When it comes to ensuring access to critical raw materials, “of course there is a link with European procurement”, meaning the purchase of minerals or metals for Europe, the head of the Commission’s development department told MEPs in 2024. “Why would we do it if it’s not to guarantee European appeal? But the investments we bring look at local benefits (mining and processing materials). We’re doing it in a socially and environmentally sustainable way and we’re creating local jobs and adding local value.”

Meanwhile Síkela said recently that a ‘European Preference’ to ensure European companies win tenders for EU-backed projects will be introduced in future EU aid – although this approach has taken mixed reactions by MEPs.

“There is a clear shift towards a more geopolitical, transactional and interest-driven approach to EU external action,” said Alexei Jones, who heads the EU’s external and development policy department at the European Center for Development Policy Management (ECDPM). Euractiv.

He sees displacement as a “transition from a development instrument with geopolitical ambitions to a geopolitical instrument with development guarantees.”

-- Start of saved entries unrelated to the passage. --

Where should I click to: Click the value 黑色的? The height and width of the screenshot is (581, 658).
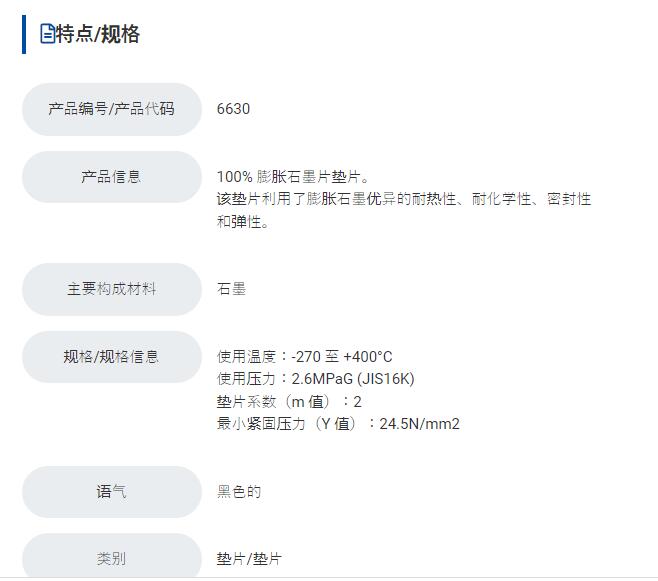239,492
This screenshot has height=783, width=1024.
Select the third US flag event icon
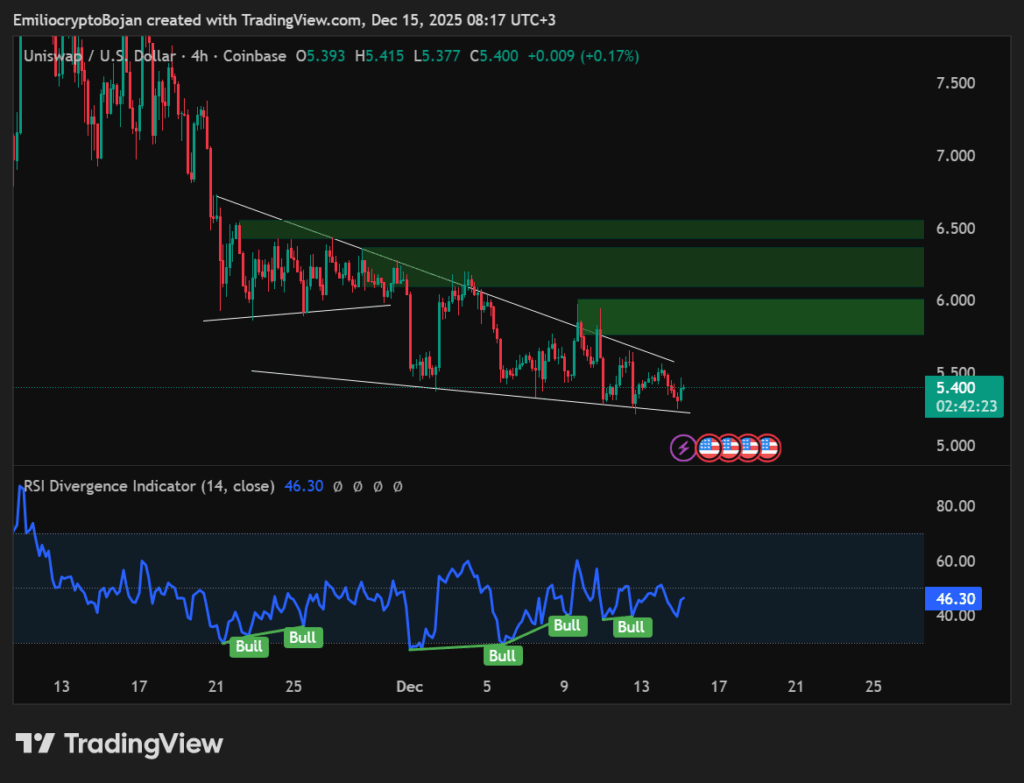(749, 447)
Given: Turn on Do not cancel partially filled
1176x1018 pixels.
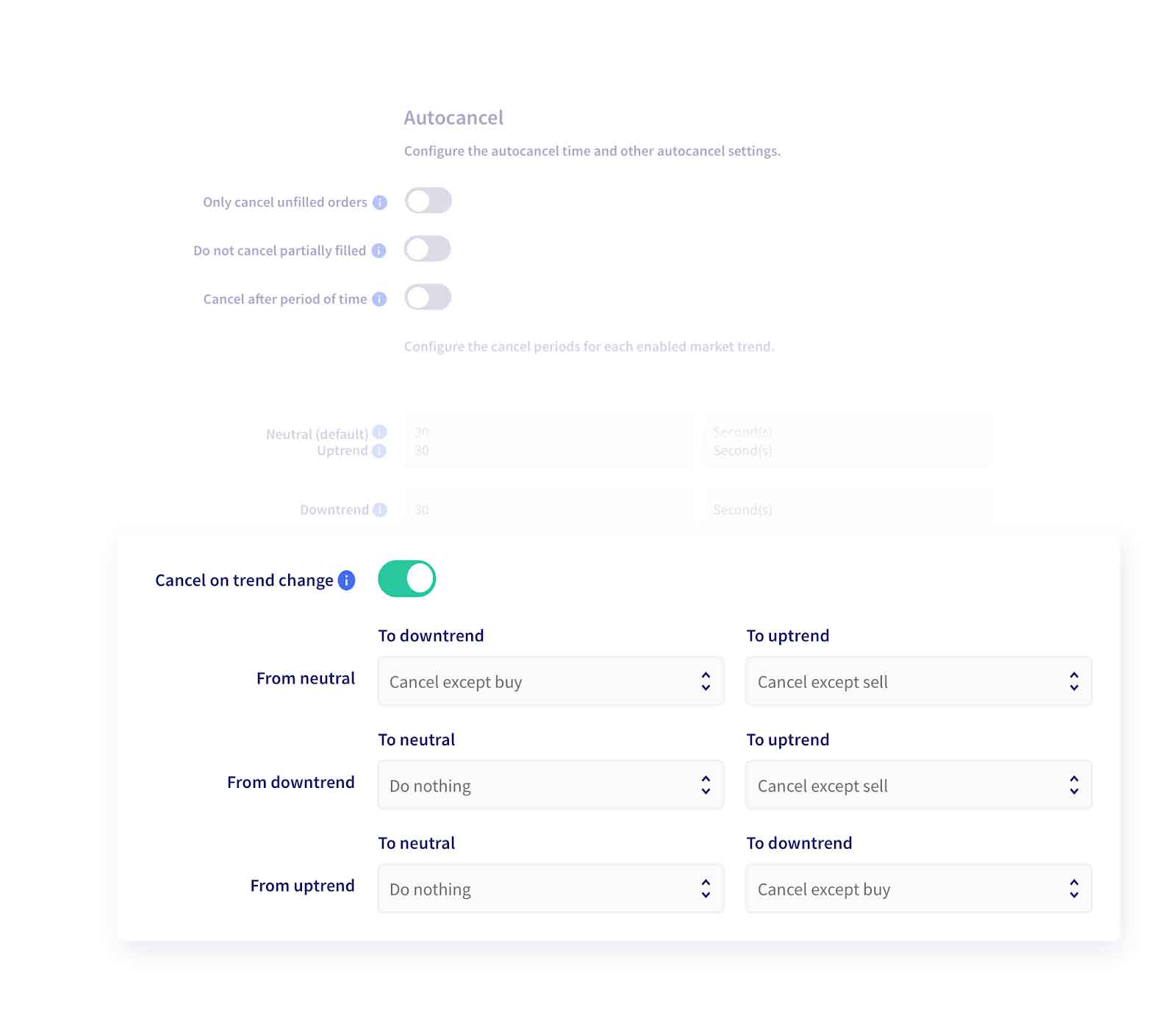Looking at the screenshot, I should click(x=428, y=249).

Cash but with strings attached

While the ambition of the proposal has been largely welcomed, critics warn that the new approach risks sidelining the traditional EU needs-based development model in favor of more transactional partnerships linked to the EU’s strategic interests.

VOICE, a European network of humanitarian NGOs, warned that the proposal risks “positioning humanitarian action within wider foreign and economic policy objectives, rather than upholding it as a strictly needs-based and principled response”.

Other groups, including the European Parliament, have called for the return of targets on the percentage of spending that goes to issues such as climate change, arguing that this would help balance flexibility with accountability.

Kaja Kallas, the EU’s top diplomat, this week defended the new direction for EU external aid. On Monday, she argued that the bloc needs to be “more strategic” and align aid, trade and security partnerships with the needs of partners and Europe’s own interests “to be a geopolitical actor”.

However, what exactly the EU means by strategic and mutual interests remains unclear, Jones said. “These concepts are becoming central to EU external action, but often remain politically ambiguous.”